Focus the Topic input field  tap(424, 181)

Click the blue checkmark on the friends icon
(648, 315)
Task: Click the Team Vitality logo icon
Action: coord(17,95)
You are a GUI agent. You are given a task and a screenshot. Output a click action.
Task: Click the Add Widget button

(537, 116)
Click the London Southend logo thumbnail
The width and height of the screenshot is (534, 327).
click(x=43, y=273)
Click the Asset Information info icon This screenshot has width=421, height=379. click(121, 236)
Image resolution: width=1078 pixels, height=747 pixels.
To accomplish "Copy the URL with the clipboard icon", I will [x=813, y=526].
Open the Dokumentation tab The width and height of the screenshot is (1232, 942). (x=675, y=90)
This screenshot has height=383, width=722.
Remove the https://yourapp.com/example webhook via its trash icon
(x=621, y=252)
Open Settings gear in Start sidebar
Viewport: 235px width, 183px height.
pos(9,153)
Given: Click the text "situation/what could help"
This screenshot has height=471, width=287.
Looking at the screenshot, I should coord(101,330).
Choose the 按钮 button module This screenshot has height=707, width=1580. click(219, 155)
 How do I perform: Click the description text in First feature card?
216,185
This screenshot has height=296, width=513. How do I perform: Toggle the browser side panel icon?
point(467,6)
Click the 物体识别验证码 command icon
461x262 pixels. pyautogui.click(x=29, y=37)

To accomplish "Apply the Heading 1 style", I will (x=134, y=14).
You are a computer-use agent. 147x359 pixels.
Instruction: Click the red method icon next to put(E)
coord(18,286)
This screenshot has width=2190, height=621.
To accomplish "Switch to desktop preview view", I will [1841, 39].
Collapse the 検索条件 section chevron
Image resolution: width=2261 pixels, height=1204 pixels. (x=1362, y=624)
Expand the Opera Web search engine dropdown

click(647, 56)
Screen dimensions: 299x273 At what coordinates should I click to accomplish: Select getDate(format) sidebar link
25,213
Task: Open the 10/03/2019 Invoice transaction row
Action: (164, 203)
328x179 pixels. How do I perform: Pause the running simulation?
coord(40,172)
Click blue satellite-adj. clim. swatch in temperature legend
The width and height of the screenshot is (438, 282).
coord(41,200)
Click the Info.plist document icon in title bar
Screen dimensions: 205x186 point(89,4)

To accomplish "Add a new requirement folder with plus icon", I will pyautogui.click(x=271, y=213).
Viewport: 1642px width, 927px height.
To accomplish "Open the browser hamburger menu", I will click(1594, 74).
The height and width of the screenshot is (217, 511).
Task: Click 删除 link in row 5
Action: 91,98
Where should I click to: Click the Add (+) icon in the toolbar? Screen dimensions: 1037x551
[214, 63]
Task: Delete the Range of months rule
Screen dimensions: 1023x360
********
◆ **Task instructions**: Identify each line in the rows above that contains the string "agent", and copy those lines out in full.

◆ **Exercise answer**:
You are a GUI agent. You are given a task and a screenshot. Output a click action.
You are a computer-use agent. 147x359 pixels.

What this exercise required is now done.